Brendan Smialowski / AFP / Getty Images
Federal prosecutors scored another win on Friday in their longstanding fight against protests at the US Supreme Court.
A federal appeals court ruled that prosecutors can charge people who disrupt Supreme Court arguments with making a “harangue” or “oration” — reversing a lower court judge who found that those words were too vague to pass constitutional muster.
The US attorneys' office in Washington, DC, fought to maintain the full range of options available to prosecutors in charging high court demonstrators. A three-judge panel of the US Court of Appeals for the DC Circuit agreed with prosecutors that the meaning of “harangue” and “oration” were clear in the context of the law.

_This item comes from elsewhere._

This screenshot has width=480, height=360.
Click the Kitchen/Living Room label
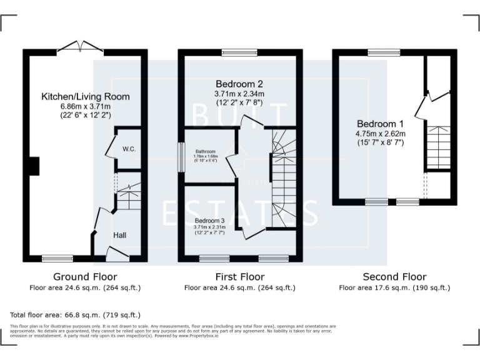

“This core meaning is delivering speeches of various kinds to persons within the Supreme Court’s building and grounds, in a manner that threatens to disturb the operations and decorum of the Court,” Judge Janice Rogers Brown wrote for the court.
The ruling doesn't change much in practice for the five men and women arrested at the court on April 1, 2015, who challenged the “harangue” and “oration” language — the lower court judge had kept intact another part of the law they were charged under that criminalized “loud” language.
But it's the latest win for the government against efforts to chip away at laws that restrict and criminalize certain types of speaking and demonstrating in and around the Supreme Court. The DC Circuit in 2015 rejected a challenge to the prohibition on demonstrations on the court's marble plaza.
Federal Public Defender A.J. Kramer, who argued for the defendants, declined to comment, as did a spokesperson for the US attorney's office.
The five defendants were accused of standing up one-by-one at the start of arguments before the justices and speaking or singing to protest the influence of money in elections — there was at least one reference to the court's 2010 Citizens United decision, which loosened campaign finance laws. They faced two charges: first, violating a broad prohibition on demonstrations in around around the Supreme Court, and second, making a “harangue,” “oration”, or “loud” language at the court.
US District Judge James Boasberg ruled in December 2015 that prosecutions under the “harangue” and “oration” section of the law would violate a person's constitutional right to due process because they suffered from “definitional ambiguity.”
Brown wrote in Friday's decision that just because an ordinary person might not know off-hand the definition of a word such as “harangue,” that didn't mean it couldn't be in the law. In the context of a law that was concerned about decorum in the Supreme Court, it was clear that “harangue” and “oration” referred to public speeches that would disrupt the court, she explained.
“That 'harangue' and 'oration' may not roll off the average person’s tongue today does not alter their possession of a settled meaning around public speeches,” Brown wrote.
Judges Sri Srinivasan, who wrote the court's 2015 opinion upholding the ban on plaza protests, and Stephen Williams, who was on the panel that heard the plaza protest case, also heard the case and joined Brown's opinion.